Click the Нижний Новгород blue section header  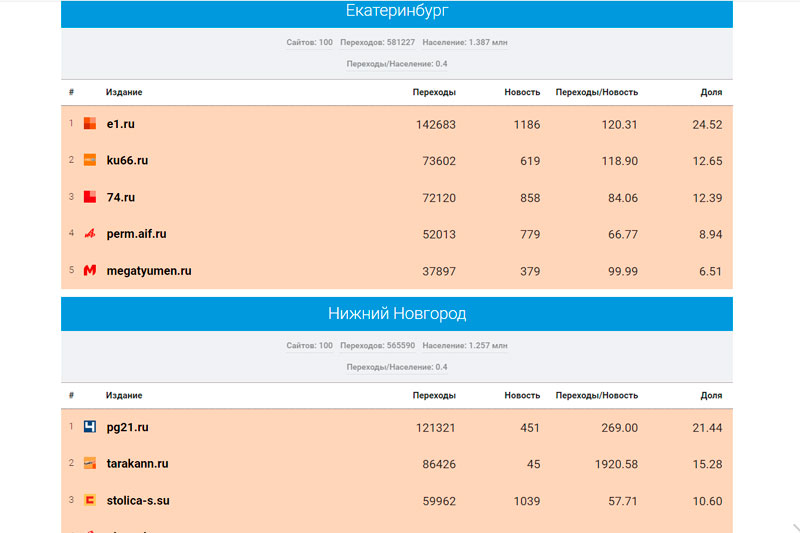click(397, 314)
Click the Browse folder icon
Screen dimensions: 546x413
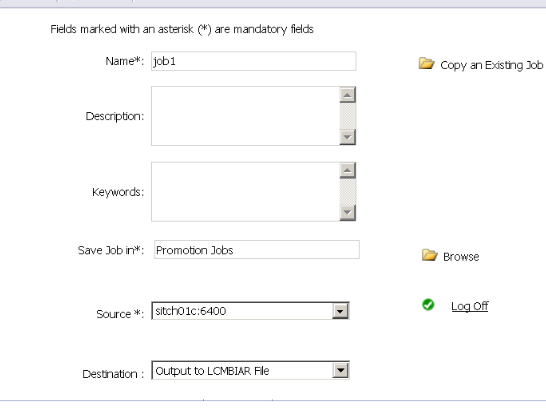click(x=429, y=255)
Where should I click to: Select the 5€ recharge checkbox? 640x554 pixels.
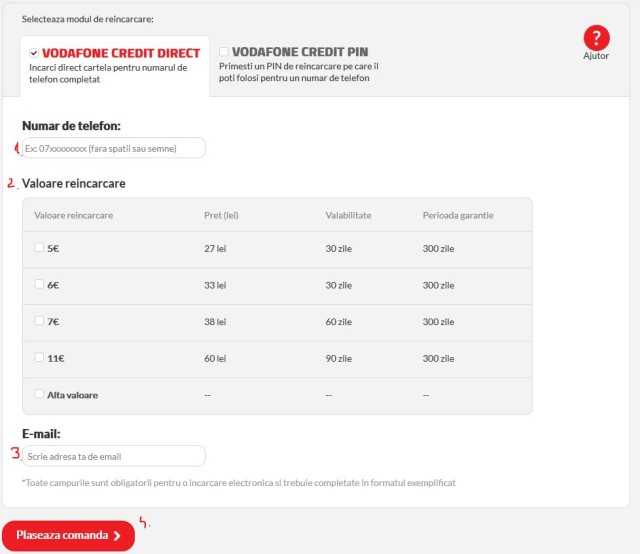pos(39,247)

________________

- _Exercise details_: The lines to copy begin at the one containing "Where should I" and end at the last line of the records. Set down exactly those lines and no others, both ends included, and omit all pictures.

- _Your solution_:
Where should I click to: Select the 5€ recharge checkbox? 640x554 pixels.
pos(39,247)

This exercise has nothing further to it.